Do you need to hire playtesters to test and improve your indie game? If you do, then do not fear as we have discussed this topic in-depth. It’s an important topic – especially since you depend on the average player to aid you in improving your indie game and making it the best it can be. I was reminded of the importance of this during my interview with Ryan Laukat on last week’s Game Academy Radio as Laukat relies on playtesters so much so that it seems to have become mandatory the more games he releases.
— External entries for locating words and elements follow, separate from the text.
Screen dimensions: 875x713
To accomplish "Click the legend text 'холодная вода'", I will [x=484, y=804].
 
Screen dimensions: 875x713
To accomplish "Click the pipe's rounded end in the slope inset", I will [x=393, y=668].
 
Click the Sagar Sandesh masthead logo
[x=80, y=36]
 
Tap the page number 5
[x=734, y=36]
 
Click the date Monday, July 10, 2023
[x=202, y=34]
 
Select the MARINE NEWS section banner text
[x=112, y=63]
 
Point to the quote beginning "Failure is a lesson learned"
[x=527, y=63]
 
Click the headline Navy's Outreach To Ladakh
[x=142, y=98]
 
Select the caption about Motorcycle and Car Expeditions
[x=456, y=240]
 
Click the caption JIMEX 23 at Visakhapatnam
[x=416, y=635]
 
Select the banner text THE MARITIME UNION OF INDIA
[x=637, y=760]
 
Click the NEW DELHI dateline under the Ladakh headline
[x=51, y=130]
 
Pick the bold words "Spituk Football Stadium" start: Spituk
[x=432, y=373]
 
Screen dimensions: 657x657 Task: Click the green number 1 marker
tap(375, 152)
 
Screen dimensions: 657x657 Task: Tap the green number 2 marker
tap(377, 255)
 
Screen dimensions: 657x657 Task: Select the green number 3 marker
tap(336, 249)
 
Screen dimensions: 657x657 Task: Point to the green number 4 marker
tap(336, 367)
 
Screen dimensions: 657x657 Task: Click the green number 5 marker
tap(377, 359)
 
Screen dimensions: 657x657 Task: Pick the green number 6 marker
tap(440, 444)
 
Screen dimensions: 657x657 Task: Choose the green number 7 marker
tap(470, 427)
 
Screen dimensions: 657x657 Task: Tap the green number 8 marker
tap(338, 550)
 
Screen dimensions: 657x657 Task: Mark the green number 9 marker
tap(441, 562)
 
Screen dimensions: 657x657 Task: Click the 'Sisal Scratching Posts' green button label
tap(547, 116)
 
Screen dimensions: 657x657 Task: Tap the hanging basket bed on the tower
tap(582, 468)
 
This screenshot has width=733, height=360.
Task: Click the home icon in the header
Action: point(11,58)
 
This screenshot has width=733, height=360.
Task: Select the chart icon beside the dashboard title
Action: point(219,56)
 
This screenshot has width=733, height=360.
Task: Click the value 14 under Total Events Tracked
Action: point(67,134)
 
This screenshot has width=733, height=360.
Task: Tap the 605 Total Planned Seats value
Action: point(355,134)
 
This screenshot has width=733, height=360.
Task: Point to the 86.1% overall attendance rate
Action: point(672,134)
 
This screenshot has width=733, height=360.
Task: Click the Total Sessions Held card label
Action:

If this is your first rodeo though, what can you do to ensure you are asking your playtesters the proper questions that will ultimately improve your indie game better than ever? You should be able to think of appropriate questions yourself, yet if you want a bit of a road map (or should I say, questions map) you can follow to ensure you are asking your playtesters the proper questions, keep reading. Below you will find appropriate questions to ask your playtesters as you strive to help them to help you to improve your indie game.
‘How much time do you think has passed?’
Have you ever played a game that seemed to last far longer than you actually played it? These games are not fun, are they? On the other hand, have you ever played a game that seemed to just suck the time away? You had fun with these games, didn’t you? The best games are ‘time sucks,’ and if players find your game to be a ‘time suck,’ then you are off to a great start.
Ask them the question above. It’s a different ways of asking players if they had fun, yet by asking them how much time they believed they were playing, this will provide them with a more accurate answer than merely asking them, “did you have fun?” Record how much time the players were playing your game, and if they feel as if the game flew by, again, you’re on the right track.
If they feel as if time passed much more slowly than it actually did? Your indie game needs to be tweaked. Perhaps a part of the game was frustrating or awkward. Figure it out, but know this: if time didn’t speed by the player when they were playing your game, you have some problems to fix.
‘Would you buy this game for a friend? Why or why not?’
Suppose a playtester is testing your platformer, yet they play more RPGs than platformers. They don’t hate platformers, they just don’t care for them that much. As a result, it doesn’t matter how awesome your platformer actually is – the playtester probably would probably never buy your indie game. Thus, if you ask them the obvious question of, ‘would you buy this game?’ they are probably going to say no.
How can you get a more accurate representation of whether or not your playtesters actually enjoyed the game? Ask them if they would consider buying the game for a friend. Chances are they know of at least one friend that enjoys your indie game’s genre, and if they do (and your indie game is good), they are probably going to answer your question with a resounding ‘yes.’
If playtesters see your indie game as ‘gift worthy,’ this is great news. It means they see quality in your indie game, and if some of them say ‘no,’ they are going to be able to explain why to you in the second part of the question. It’s another solid way to gauge how ready for prime time your indie game currently is.
‘Walk me through the strategy of play’
This question is invaluable. By instructing your players to tell you exactly how they went from point A to point B, C, ZZ, and beyond, you can identify their strategy of play. This allows you to not only see the strategies of each playtester (a valuable insight to have when improving your indie game), but it also allows you to discover any bumps in the road they may have – thus allowing you to improve your indie game even further.
‘Name a game you have played that is similar to this one’
Why does this question matter? Because you can borrow a little bit of inspiration from the games that are being named by your playtesters. You can study some of the things those games did correctly and what they failed at, thus allowing you to improve your game even further. It’s good data to have, and will improve your game better than ever before.